Let’s break down our vector addition example to understand each component:

  1. __global__
    void vecAddKernel(float* a, float* b, float* c, int n) {
        // Calculate global thread index
        int i = blockIdx.x * blockDim.x + threadIdx.x;
    
        // Check if this thread should process an element
        if (i < n) {
            c[i] = a[i] + b[i];
        }
    }
    
    • Uses __global__ to indicate it’s a CUDA Kernel that runs on the GPU
    • Calculates unique index for each thread
    • Includes bounds check for last block
  2.     void addVectors(float* a_h, float* b_h, float* c_h, int n) {
            int size = n * sizeof(float);
            float *a_d, *b_d, *c_d;
    
            // Allocate GPU memory
            cudaMalloc((void **) &a_d, size);
            cudaMalloc((void **) &b_d, size);
            cudaMalloc((void **) &c_d, size);
    
            // Copy input data to GPU
            cudaMemcpy(a_d, a_h, size, cudaMemcpyHostToDevice);
            cudaMemcpy(b_d, b_h, size, cudaMemcpyHostToDevice);
    
            // Launch kernel
            vecAddKernel<<<ceil(n/256.0), 256>>>(a_d, b_d, c_d, n);
    
            // Copy result back to CPU
            cudaMemcpy(c_h, c_d, size, cudaMemcpyDeviceToHost);
    
            // Free GPU memory
            cudaFree(a_d);
            cudaFree(b_d);
            cudaFree(c_d);
        }
    
    • This is a host function
    • Allocates memory on GPU using cudaMalloc
    • Copies input data using cudaMemcpy
    • Calculates appropriate grid dimensions
    • Launches kernel with «<»> syntax
    • Retrieves results and cleans up
  3.     int main() {
            int n = 4;
            float a[4] = {1, 2, 3, 4};
            float b[4] = {1, 2, 3, 4};
            float c[4];
    
            addVectors(a, b, c, n);
                
            // Print results
            for (int i = 0; i < n; i++) {
                printf("%f\n", c[i]);
            }
    
            return 0;
        }
    
    • Main function to run the program

To compile and run:

nvcc vector_add.cu -o vector_add
./vector_add

Important Performance Note

Note that, given this is a problem with very little data, it’s actually expected to be slower than a CPU program, as the overhead from moving the data back and forth between host and device is more significant than the actual computation time.

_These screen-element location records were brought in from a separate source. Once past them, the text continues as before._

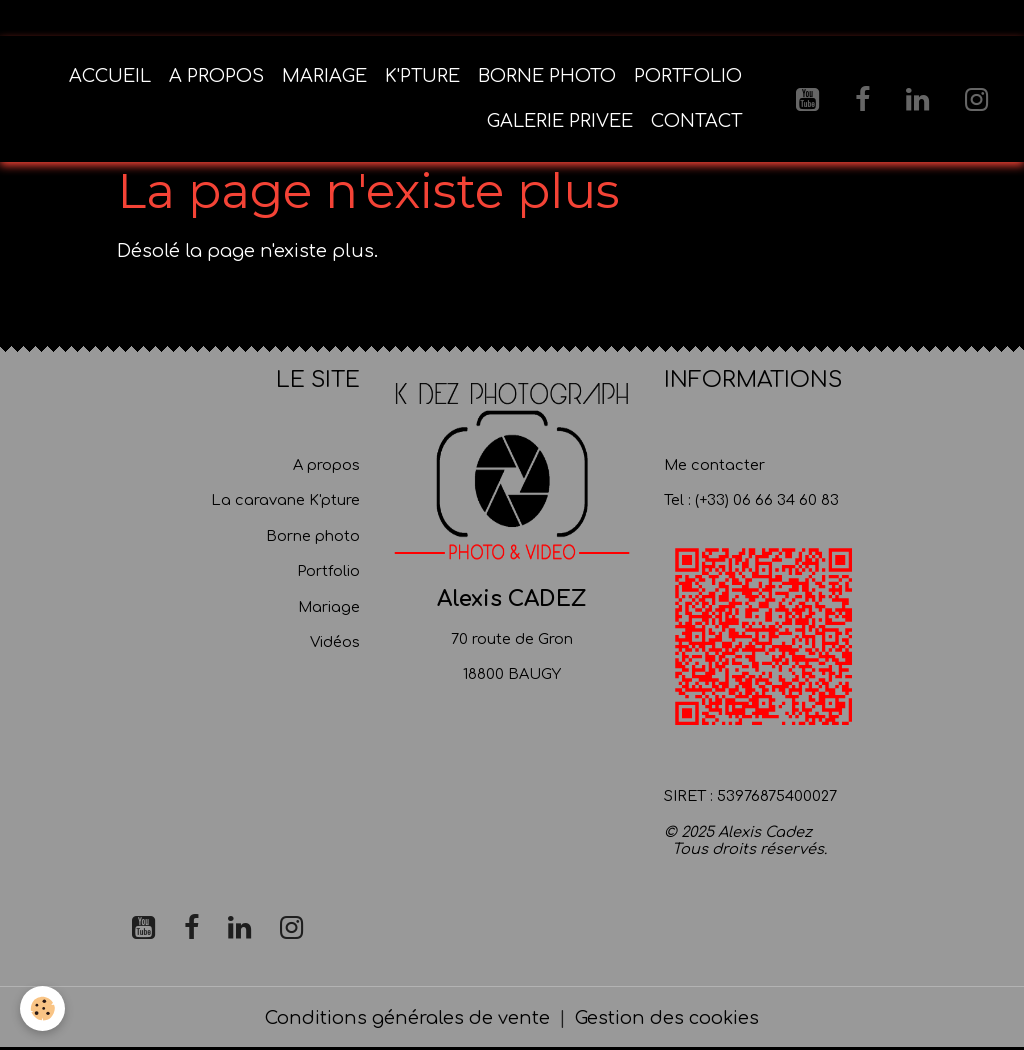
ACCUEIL (110, 76)
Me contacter (714, 465)
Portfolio (328, 571)
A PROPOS (216, 76)
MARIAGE (324, 76)
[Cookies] (42, 1008)
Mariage (329, 607)
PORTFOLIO (688, 76)
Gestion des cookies (667, 1018)
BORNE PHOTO (547, 76)
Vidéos (335, 642)
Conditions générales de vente (407, 1018)
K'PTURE (422, 76)
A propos (326, 465)
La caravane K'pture (285, 500)
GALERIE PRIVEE (560, 121)
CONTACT (696, 121)
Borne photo (313, 536)
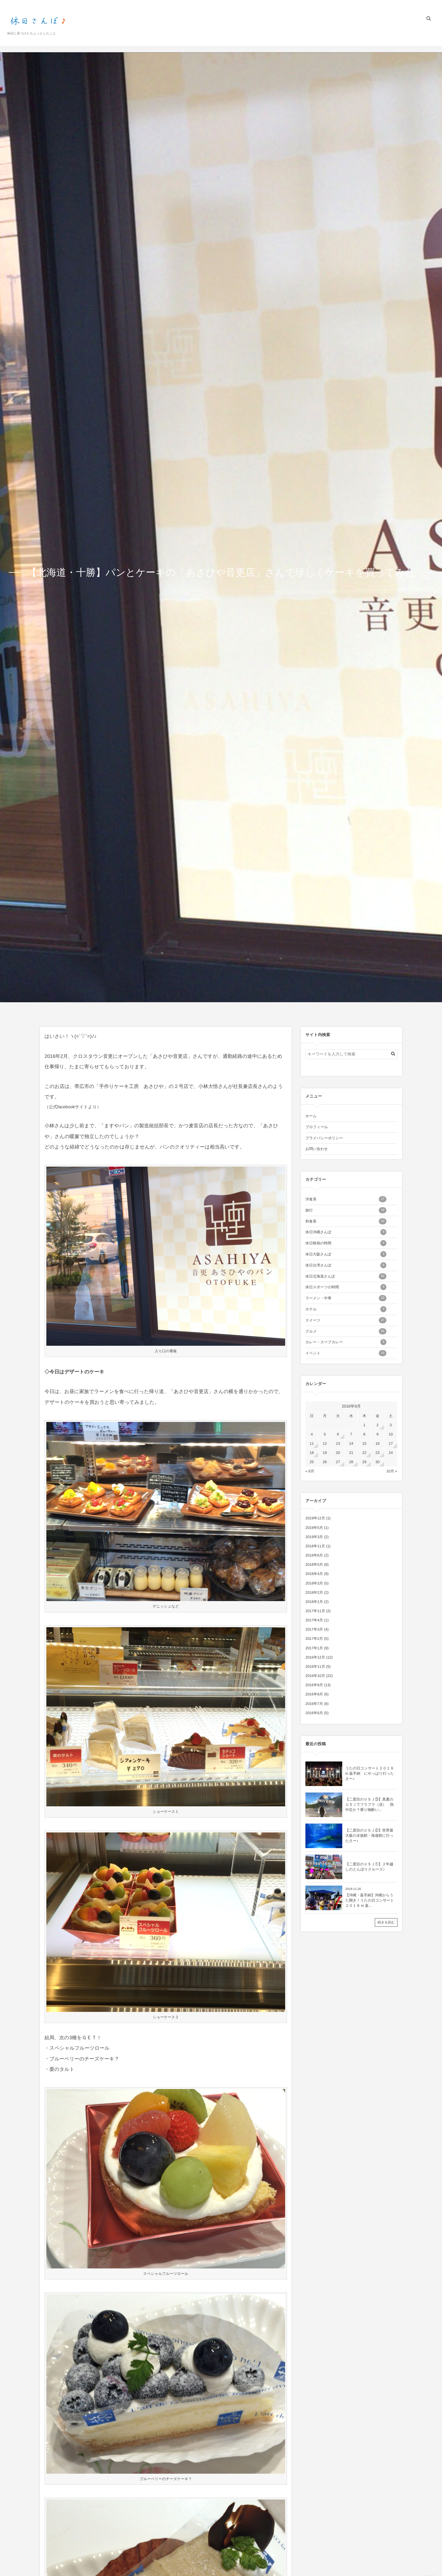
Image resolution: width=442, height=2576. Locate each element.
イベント (345, 1353)
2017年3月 (314, 1629)
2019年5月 (314, 1528)
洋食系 (345, 1199)
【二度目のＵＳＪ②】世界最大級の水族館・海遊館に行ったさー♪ (369, 1835)
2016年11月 (315, 1666)
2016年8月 (314, 1694)
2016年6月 (314, 1713)
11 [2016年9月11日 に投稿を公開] (312, 1443)
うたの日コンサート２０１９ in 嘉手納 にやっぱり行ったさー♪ (369, 1773)
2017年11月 (315, 1611)
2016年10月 (315, 1676)
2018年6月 (314, 1555)
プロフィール (339, 35)
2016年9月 (314, 1685)
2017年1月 (314, 1648)
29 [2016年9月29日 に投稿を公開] (364, 1462)
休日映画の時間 (345, 1243)
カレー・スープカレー (345, 1342)
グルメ (345, 1331)
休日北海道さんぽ (345, 1276)
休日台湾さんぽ (345, 1265)
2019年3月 (314, 1537)
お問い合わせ (417, 35)
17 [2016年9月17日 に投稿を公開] (391, 1443)
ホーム (312, 35)
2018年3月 (314, 1583)
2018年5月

This illustrates an important principle in CUDA programming: parallelization isn’t always beneficial for small datasets.

When to use CUDA:

  1. Large datasets where parallel processing benefits outweigh transfer costs
  2. Computationally intensive tasks
  3. Tasks that can be efficiently parallelized

When CPU might be better:

  1. Small datasets (like our example with just 4 elements)
  2. Tasks with heavy data transfer requirements but light computation
  3. Sequential algorithms that can’t be effectively parallelized

The general rule of thumb is that the computational intensity (amount of computation per byte of data transferred) should be high enough to justify the overhead of:

  1. Allocating GPU memory
  2. Transferring data to GPU
  3. Launching kernel
  4. Transferring results back
  5. Freeing GPU memory

Conclusion

By understanding CUDA’s thread hierarchy, memory management, and kernel launches, you can start leveraging the power of parallel computing. This example lays the groundwork for exploring more advanced concepts and optimizations in CUDA programming.